Wednesday, March 04, 2020

Covid-19 and R&D

Previous viral outbreaks have provoked races to find a vaccine, but Big Pharma halts research after pandemics disappear. The unpredictable nature of outbreaks means that work is often shelved if the crisis dies down; and so progress halts until the next time a similar infection flares up. Sars and Mers were also coronaviruses, but after they petered out work on them essentially stalled. Jason Schwartz, a professor at the Yale School of Public Health said as much to the Atlantic earlier this month: “had we not set the Sars vaccine research program aside, we would have had a lot more of this foundational work that we could apply to this new, closely related virus.”

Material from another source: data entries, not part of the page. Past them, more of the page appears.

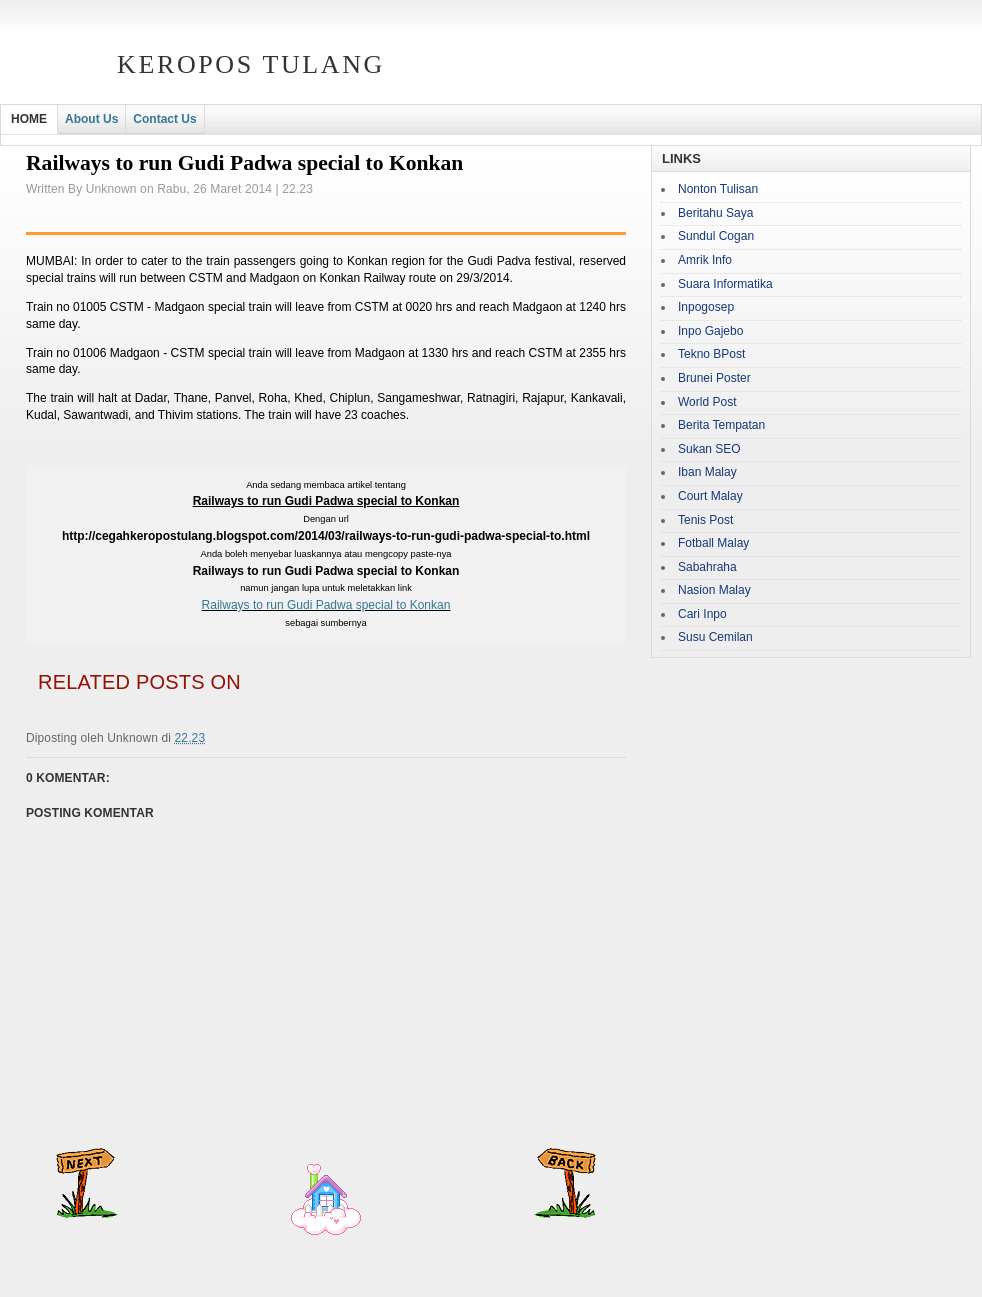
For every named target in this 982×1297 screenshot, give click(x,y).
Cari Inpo (702, 614)
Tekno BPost (711, 354)
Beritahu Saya (715, 213)
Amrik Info (705, 260)
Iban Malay (707, 472)
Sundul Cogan (716, 236)
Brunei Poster (714, 378)
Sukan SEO (709, 449)
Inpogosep (706, 307)
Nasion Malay (714, 590)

Vaccines remain science’s best – and virtually only – weapon against viruses, and yet the timeline for developing a vaccine, measured in years, seems hopelessly mismatched to a pandemic, which can spread, kill and often disappear in a matter of weeks or months. The modern record doesn’t inspire much confidence. There have been multiple international viral outbreaks over the past two decades – Sars-CoV-1, Mers, Zika, Ebola – that all provoked similar races to produce a vaccine. Yet to date only the efforts on Ebola have been successful, with a vaccine approved last year.

Why is this? 

Vaccines for epidemics have to overcome the same scientific and regulatory hurdles as other promising treatments, but they also suffer from a near-total lack of interest from the markets that drive the pharmaceutical business. Only a few massive companies retain the ability to develop and produce a vaccine from start to finish, partly because of the expense and the timescales involved, and partly because they’ve consolidated the patents on manufacturing processes – a situation analysts openly call an oligopoly. A success for one of these companies is a treatment for a widespread, persistent disease, that they can sell every single year in perpetuity. 

The last industry blockbuster was Merck’s HPV vaccine Gardasil, in development for nearly 20 years, released in 2006, and still bringing in over £1bn annually. There is no way to easily apply their slow-burn research and profit model to an epidemic. As the leader of the UK’s Ebola response, Adrian Hill, told the Independent in 2014, “unless there’s a big market, it’s not worth the while of a mega-company … There was no business case to make an Ebola vaccine for the people who needed it most.”

The current setup is often the worst of both worlds: too slow to pick up research on new threats because the money isn’t there; and quick to drop it if it can’t be sure the money will be there in the future. It’s a highly market-dependent system, and the market usually fails us. Dr Peter Piot, head of the London School of Hygiene and Tropical Medicine previously declared the entire R&D system “not fit for purpose” for epidemics.

After Anthony Fauci, director of the US National Institute of Allergy and Infectious Diseases, announced it was “very difficult and very frustrating” that no large pharma companies had stepped up to produce vaccines, both Sanofi and Johnson & Johnson announced new partnerships with the US government on potential treatments. However, the health and human services secretary, Alex Azar, gave no guarantee it would be affordable. “We need the private sector to invest,” he said, “price controls won’t get us there.”